Dr. Microchip: Implantable device effectively delivers drugs

Device treated osteoporosis patients as successfully as injections

In a finding that could revolutionize drug delivery, a new study in Science Translational Medicine showed that a wireless, implantable microchip successfully administered medication to a small group of osteoporosis patients.

The fingertip-sized chip—developed by Massachusetts-based MicroChips Inc.—is designed to release medication in large amounts on demand, much like an injection. The chip can be activated remotely by phone or computer using a dedicated radiofrequency.

Chip keeps pace with standard treatment regimen
For the study, Massachusetts Institute of Technology researchers and colleagues implanted the microchip near the waistline of seven women—between the ages of 65 and 70—who had been treating their osteoporosis with daily injections of teriparatide. Overall, the researchers instructed the device to deliver 20 timed doses of treatment.
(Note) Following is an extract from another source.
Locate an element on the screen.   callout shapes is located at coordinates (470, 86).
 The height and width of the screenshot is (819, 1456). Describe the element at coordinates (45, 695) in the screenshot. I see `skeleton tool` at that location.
According to the findings—which were presented at the American Association for the Advancement of Science annual meeting this week—the chip delivered the drug as effectively as injections and produced similar bone formation results after 12 months. Compared with the typical 24-month osteoporosis treatment regimen, the researchers said the microchip increased patient compliance from 25% to 100%.

"The major advantage of the chip is that the patient takes every dose that is prescribed," says Robert Neer, a study coauthor and director of Massachusetts General Hospital's Bone Density Center. "The chip is more reliable than the patient."

Looking ahead
Robert Farra, president of MicroChips and lead author of the study, said the company expects to develop a chip with 365 reservoirs—enough to deliver medication daily for one year—within roughly two years and win regulatory approval for the device by the end of the decade.

In addition to treating osteoporosis, the company says the chip also could be used to deliver medication in multiple sclerosis and chronic pain patients. However, the chip may not be ideal for treating diabetes, since patients typically require more insulin daily than what will fit in the device's reservoirs, the Wall Street Journal reports (Steenhuysen, Reuters, 2/16; Brown, Los Angeles Times, 2/16; Winslow, Wall Street Journal, 2/17; Salamon, HealthDay, 2/16).